15th May – 22nd Jun 2013
Paul Blackmore is one of a new generation of photojournalists whose elegant, coherent and enduring observations function as both valuable records of social change and stunning fine-art images.
The Lebanese know better than most how cities rise and fall. After 16 years of bitter civil war the word „Beirut‟ became synonymous with violence, death and ruin. When a peace accord was signed in 1990, Beirut was devastated. Up to one third of the population had fled and another 100,000 had lost their lives.
No one expected such evil from a city previously renowned for its tolerance and languid Mediterranean lifestyle. While much of the Arab world has been blown apart by social upheaval, mass violence, and political turmoil, Beirut, has been sitting quietly on its Mediterranean perch, happy and astonished to be a spectator for once. (Even the New York Times recently hailed it a “haven amid turmoil.”)
By day, buzzing scooters and battered old Mercedes taxis honk their way along palm-lined boulevards, unimpeded by demonstrations. By night, its people stroll along the seaside The Corniche, smoke water pipes in cafés, and indulge in the Lebanese capital‟s legendary nightlife.
Beirut and its 1.5 million people have literally risen from the ashes. Whilst religious and political tensions simmer just under the surface Beirut has experienced a period of calm that has fostered a renaissance of art, fashion, and gastronomy, propelling the famously bullet-riddled city to emerge as the Arab world‟s creative centre.
Australian born photographer and photojournalist, Paul Blackmore, has established himself as a much sought-after and highly collectable fine-art photographer.

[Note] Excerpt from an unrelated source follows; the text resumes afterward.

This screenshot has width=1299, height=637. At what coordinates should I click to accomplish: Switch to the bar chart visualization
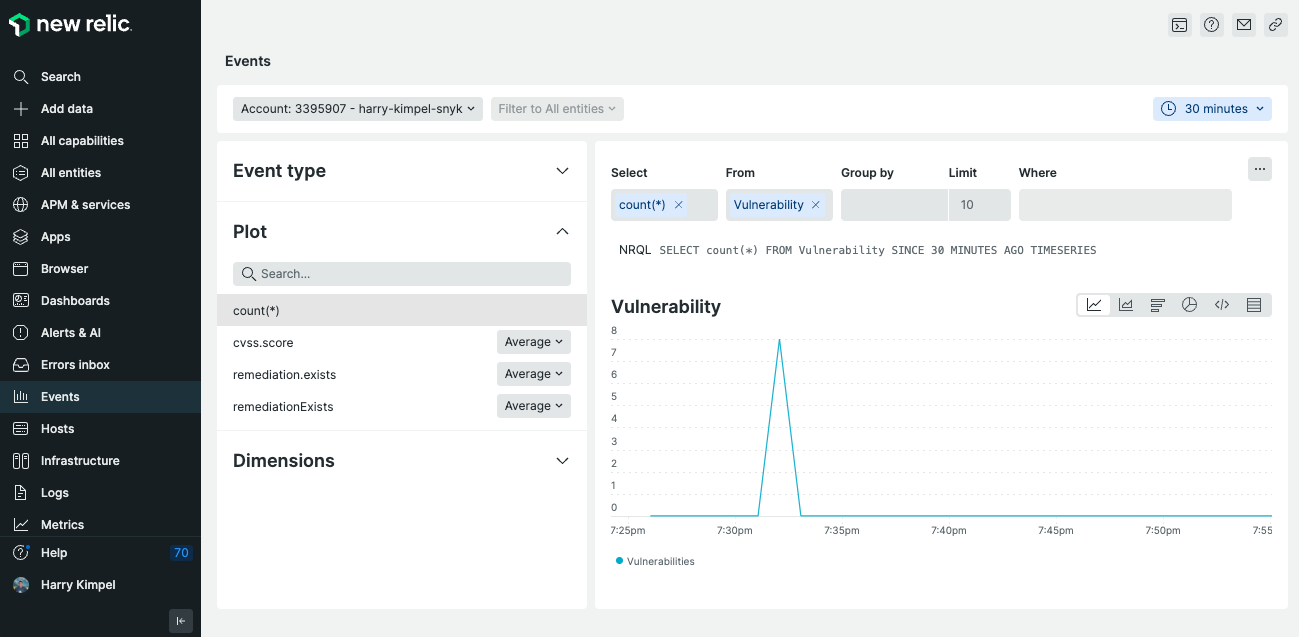point(1157,305)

His many photo essays and stories have been published in prestige international media such as: Time, L’Express, Le Monde and Geo Magazines. He has published two books of photo essays. At Water’s Edge, published in 2012 is his latest book, exploring the intimate relationship between humanity and its most vital natural resource – water.
Australian writer David Malouf once said of Blackmore’s work: For all its grimness, the world he [Paul Blackmore] presents is aglow with life, little incidental beauties, and an abiding mystery.
In 2010 a series of photos from At Water’s Edge were exhibited at the esteemed Biennale D’Limage France and in 2012, at the Leonardo Museum in Salt Lake City. The artist was one of only two Australian photographers (the other Max Pam) selected to be part of the prestigious NAZAR: Photographs from the Arab World US touring exhibition. This exhibition is accompanied by a 268-page book. For more info www.fotofest.org/nazar/
Blackmore is the winner of a long list of national and international photographic awards and prizes; his work has been exhibited around the world in both solo and group exhibitions. His work is held in many private collections and in the public collections of the State Library NSW, Australian Museum and the National Maritime Museum of Australia.
He has gained prominence through his exhibitions at Camera One in New York, Stills Gallery in Sydney, Perpignan in France, and Edmund Pearce Gallery and the Centre for Contemporary Photography in Melbourne.
Paul Blackmore lives in Sydney and travels extensively both in Australia and overseas.